A. tf.distribute.MultiWorkerMirroredStrategy
B. tf.distribute.MirroredStrategy
C. tf.distribute.TPUStrategy
D. tf.distribute.ParameterServerStrategy
Answer: B. MirroredStrategy is designed for synchronous data-parallel training across multiple GPUs on a SINGLE machine. MultiWorkerMirrored (A) is for multiple machines. TPUStrategy (C) is for TPUs, not GPUs. ParameterServer (D) is for asynchronous multi-machine training with large embedding tables.
📝
Question 2: You are tuning hyperparameters for a model using Vertex AI. You have 100 trial budget and want to maximize tuning efficiency. How should you configure parallel trials?

A. Set parallel trials to 100 to finish fastest
B. Set parallel trials to 20 (max_trials / 5)
C. Set parallel trials to 1 for pure sequential search
D. Set parallel trials to 50 for a balanced approach
Answer: B. Google recommends parallel trials ≤ max_trials / 5 for Bayesian optimization. This allows enough sequential results for the algorithm to learn which regions of the parameter space are most promising, while still parallelizing. 100 parallel (A) eliminates Bayesian benefit (becomes random search). Pure sequential (C) is too slow. 50 (D) is too many parallel.
📝
Question 3: A fraud detection system needs to catch 99% of fraudulent transactions. The dataset is highly imbalanced (0.1% fraud). Which metric should you primarily optimize?

A. Accuracy
B. Precision
C. Recall
D. F1 Score
Answer: C. "Catch 99% of fraudulent transactions" directly describes recall (true positive rate). The requirement is to minimize false negatives (missed fraud). Accuracy (A) is misleading with 0.1% positive rate — a model predicting "not fraud" for everything achieves 99.9% accuracy. Precision (B) minimizes false positives. F1 (D) balances precision and recall but does not prioritize the 99% catch rate.
📝
Question 4: Your research team has an existing PyTorch model with custom CUDA kernels. They want to train it on Vertex AI using 8 A100 GPUs across 2 machines.
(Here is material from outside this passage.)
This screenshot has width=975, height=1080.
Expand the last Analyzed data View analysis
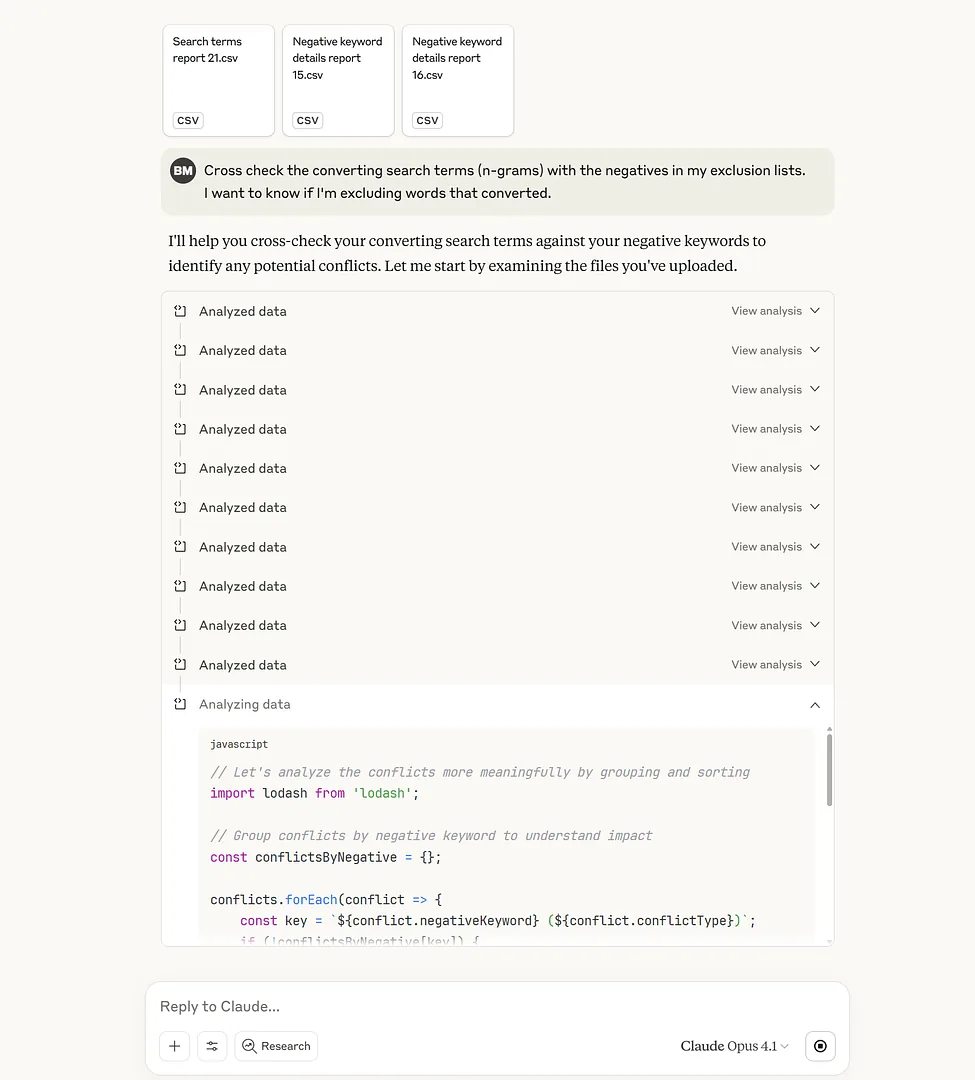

What should you do?

A. Use a pre-built TensorFlow container and convert the model
B. Use a pre-built PyTorch container on Vertex AI
C. Build a custom container with PyTorch and the CUDA kernels, push to Artifact Registry, and configure a multi-worker training job
D. Use Vertex AI AutoML instead
Answer: C. Custom CUDA kernels require a custom container because pre-built containers do not include arbitrary custom extensions. The custom container is pushed to Artifact Registry and configured as a multi-worker Vertex AI training job. Converting to TF (A) would break custom CUDA kernels. Pre-built PyTorch container (B) would not include the custom kernels. AutoML (D) does not support custom architectures.